------ DATA SHOWN

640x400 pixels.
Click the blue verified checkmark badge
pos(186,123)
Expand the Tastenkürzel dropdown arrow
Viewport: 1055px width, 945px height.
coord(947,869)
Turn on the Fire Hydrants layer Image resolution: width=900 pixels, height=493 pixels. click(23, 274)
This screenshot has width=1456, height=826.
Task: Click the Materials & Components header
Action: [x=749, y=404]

------------

### PROBLEM STATEMENT
Retype the whole listing exactly.

### RESULT
640x400 pixels.
Click the blue verified checkmark badge
pos(186,123)
Expand the Tastenkürzel dropdown arrow
Viewport: 1055px width, 945px height.
coord(947,869)
Turn on the Fire Hydrants layer Image resolution: width=900 pixels, height=493 pixels. click(23, 274)
This screenshot has width=1456, height=826.
Task: Click the Materials & Components header
Action: [x=749, y=404]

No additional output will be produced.